Ella Bess is a Philly based artist specializing in dance, sound, visual/digital design, paint, film, and fashion. She is a 2021 graduate with a B.F.A in dance from the University of the Arts. Ella‘s current creative practice flows through breakdance, sound design, captured map patterns of location/land, rhythm density, subconscious/unconscious realms, and ever flowing intuition. https://ellabessbe.wixsite.com/website

Isa Mojares

Born and raised in Miami, FL, Isa Mojares is a freelance dance artist and arts administrator now based in Philadelphia. She has a B.A in art history and dance from Kenyon College.

mik phillips

mik is a queer + trans artist based in Philadelphia who recently graduated with their bfa in dance from the University of the Arts. their research is deeply rooted in how queerness inhabits performative structures + the ways this transforms through space + time. mik’s work explores the ways in which the vulgar + queer body exist in simultinaeity with notions of intimacy, care, + tenderness. they have always been interested in collaborative processes with an emphasis on audience interaction + they are constantly wondering how the audience can have increased autonomy in how performance is viewed + navigated. this has led mik into exploring the elastic bounds of what movement is + can be; through voice, text, collage, sound + other mediums.

- Information shown
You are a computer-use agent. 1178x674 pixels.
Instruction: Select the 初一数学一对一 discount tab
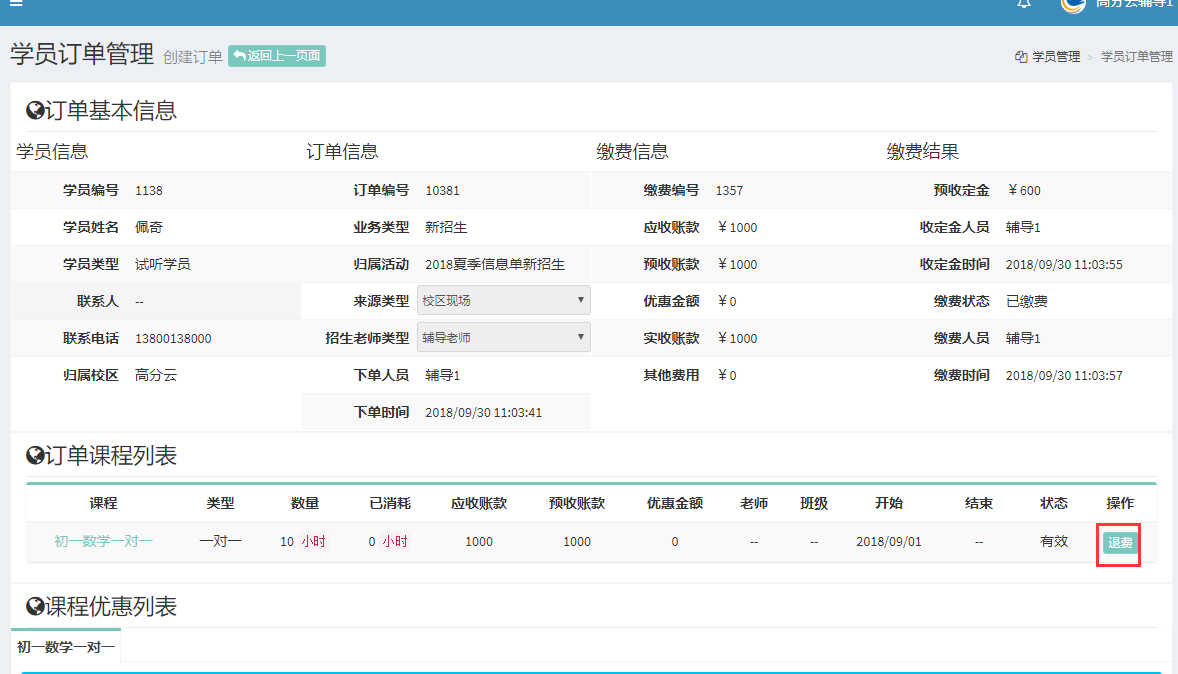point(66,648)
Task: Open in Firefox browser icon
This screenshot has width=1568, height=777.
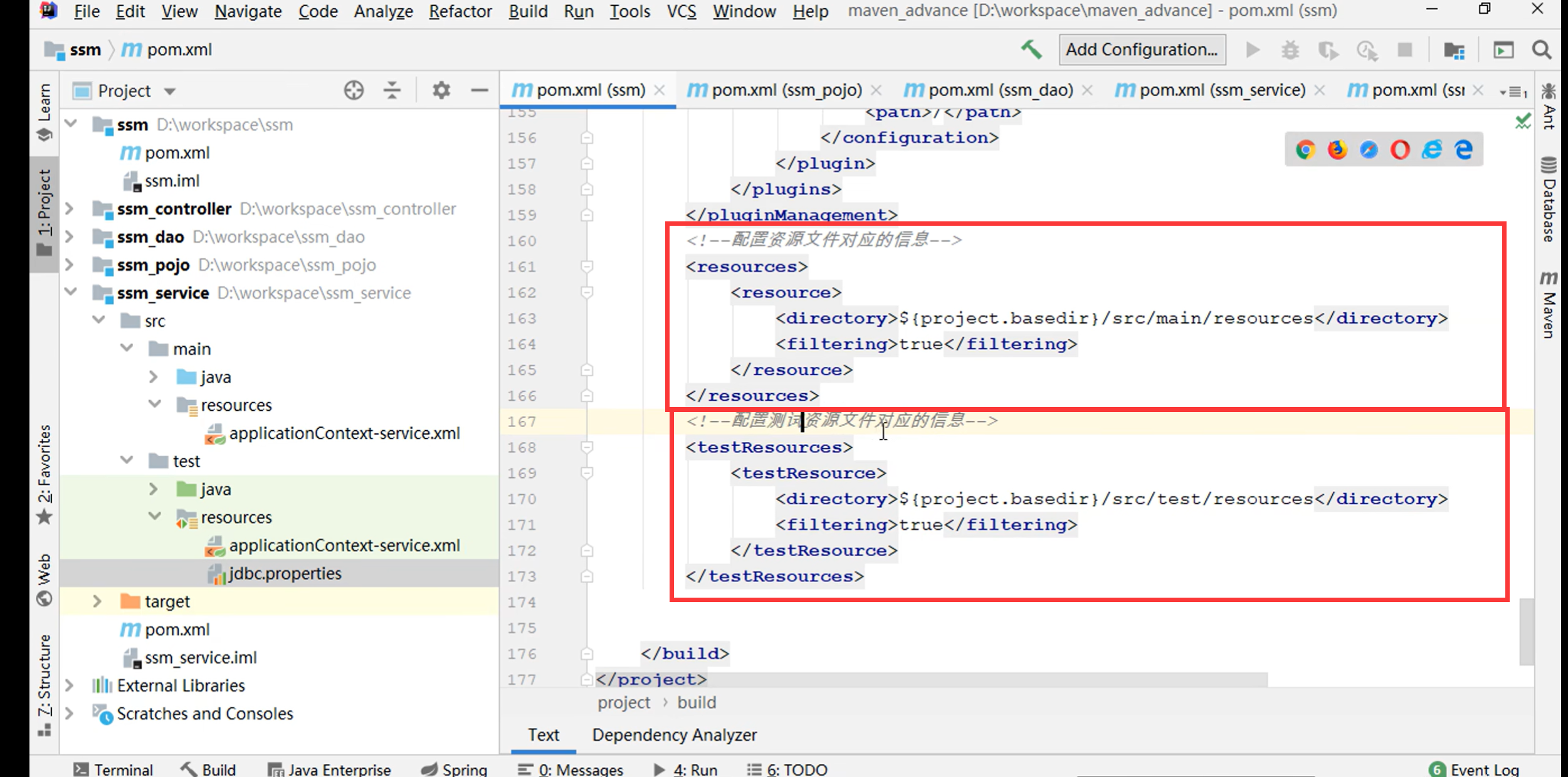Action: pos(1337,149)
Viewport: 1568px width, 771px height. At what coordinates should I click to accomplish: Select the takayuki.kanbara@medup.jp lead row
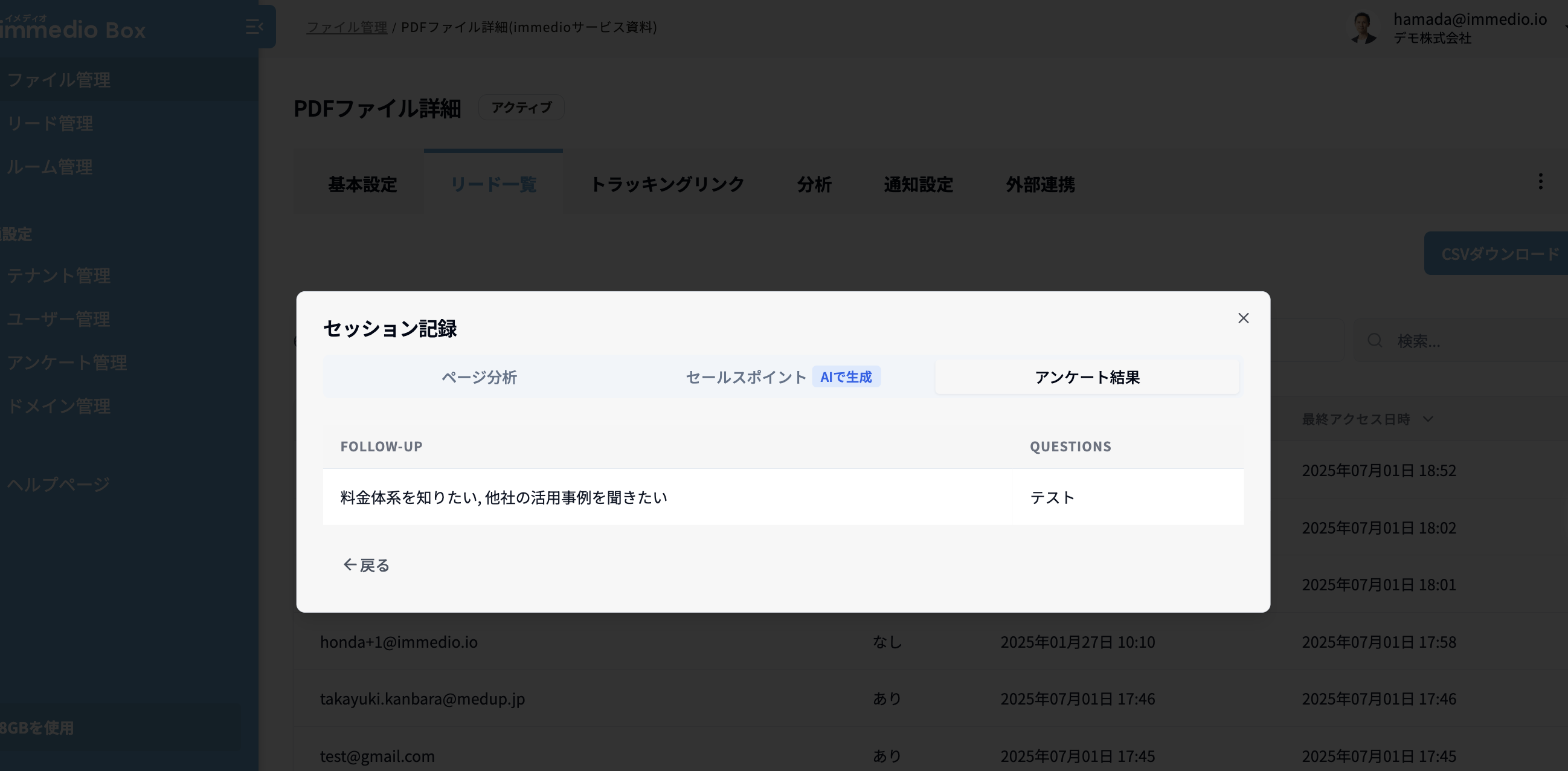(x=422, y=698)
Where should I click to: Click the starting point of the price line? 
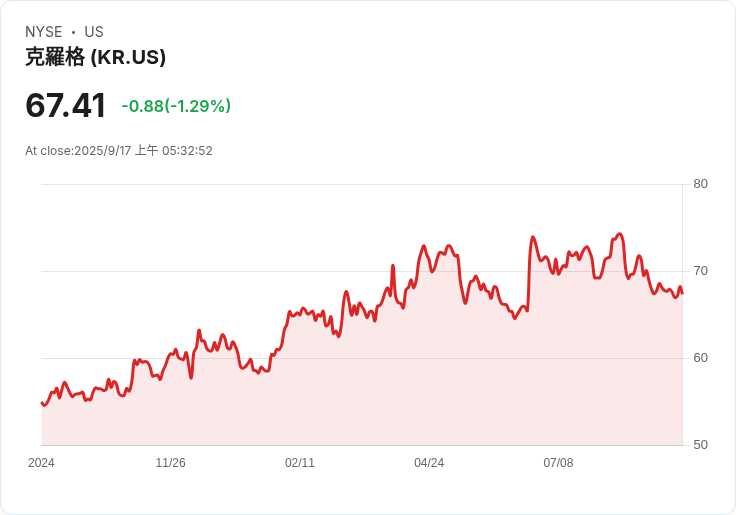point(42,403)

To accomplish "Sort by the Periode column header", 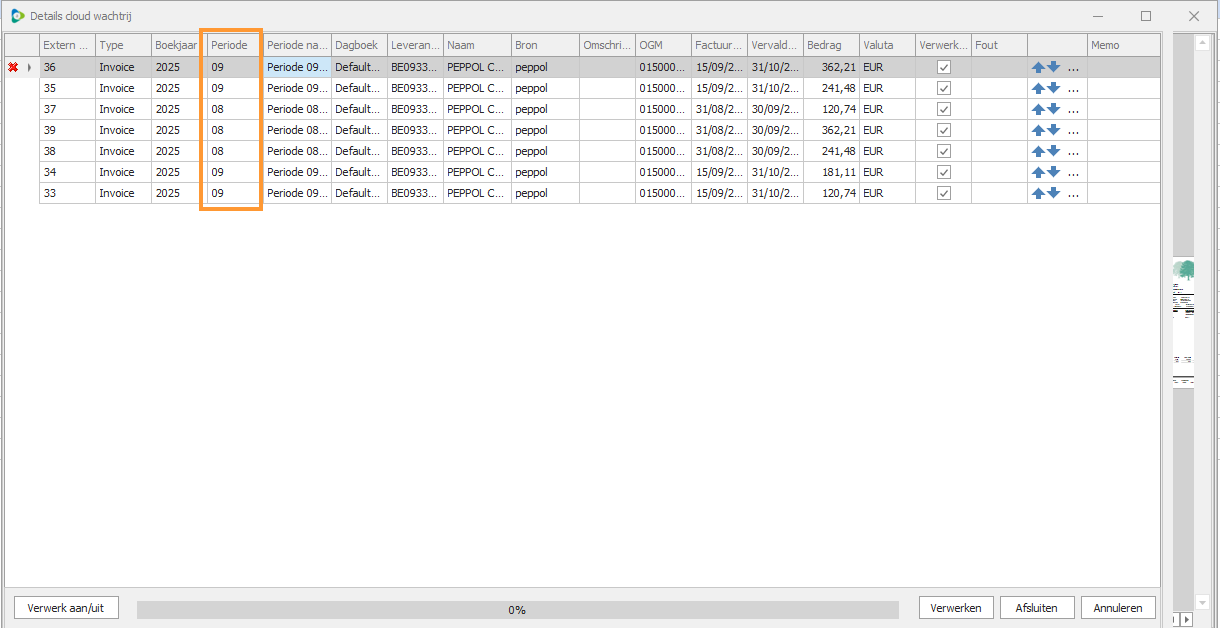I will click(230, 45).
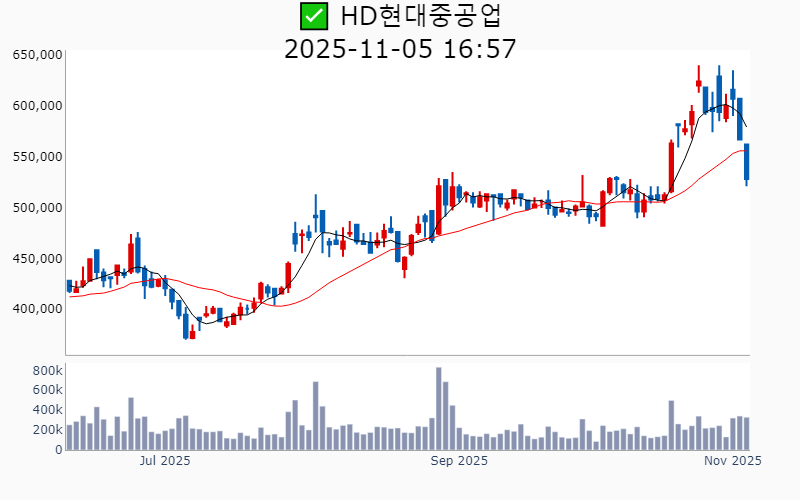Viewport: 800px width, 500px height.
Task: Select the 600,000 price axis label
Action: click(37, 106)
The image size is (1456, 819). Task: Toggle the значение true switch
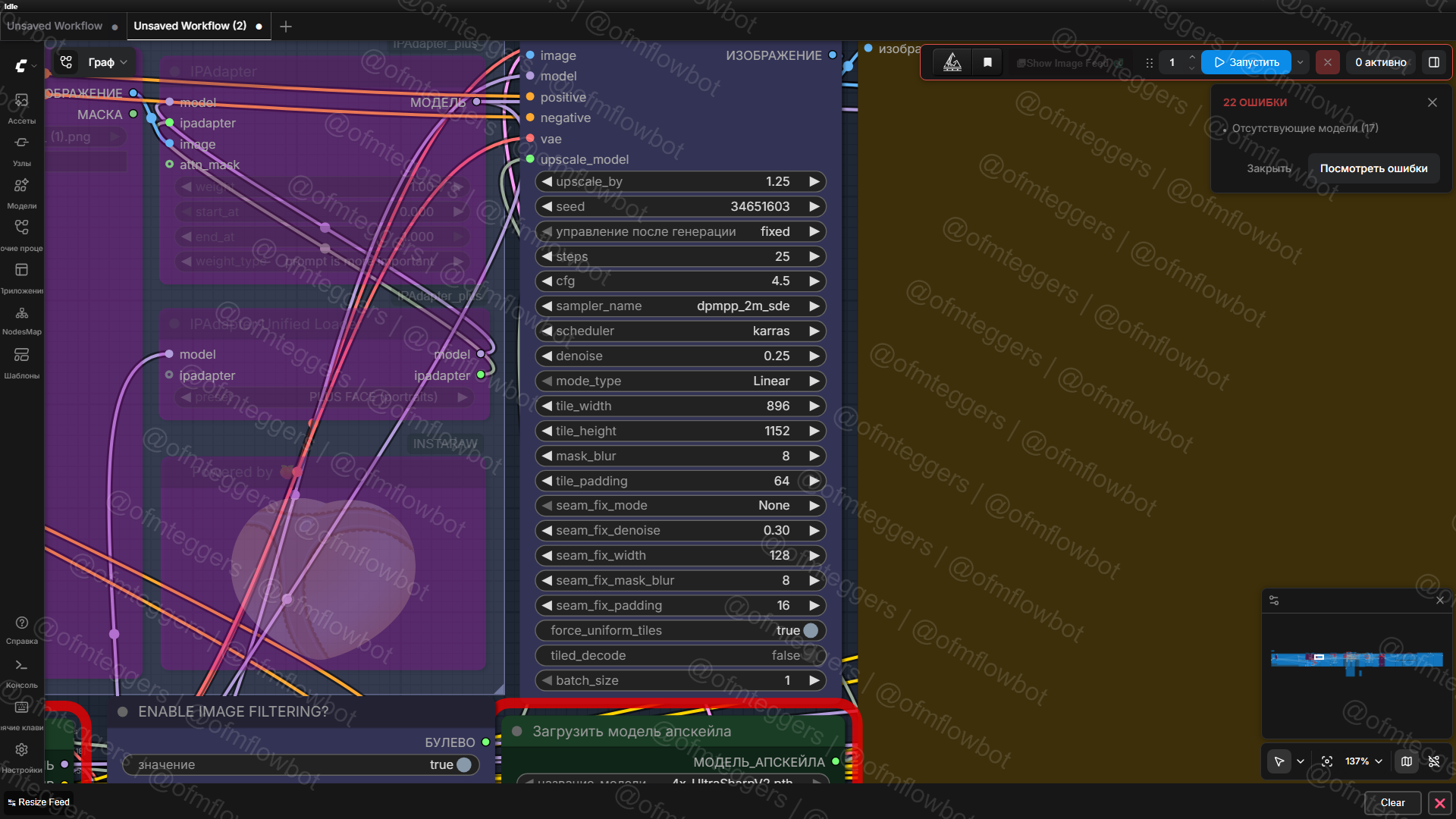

- Direction
Decide whether each statement agrees with the artist bios, answering yes or no and quoting the words that decide it: (a) Isa Mojares was born and raised in Philadelphia; (b) Ella Bess earned a B.F.A. in dance from the University of the Arts in 2021; (c) mik phillips has been interested in collaborative processes with an emphasis on audience interaction.

- Result of the task
(a) No: "Born and raised in Miami, FL, Isa Mojares is a freelance dance artist and arts administrator now based in Philadelphia."
(b) Yes: "She is a 2021 graduate with a B.F.A in dance from the University of the Arts."
(c) Yes: "they have always been interested in collaborative processes with an emphasis on audience interaction"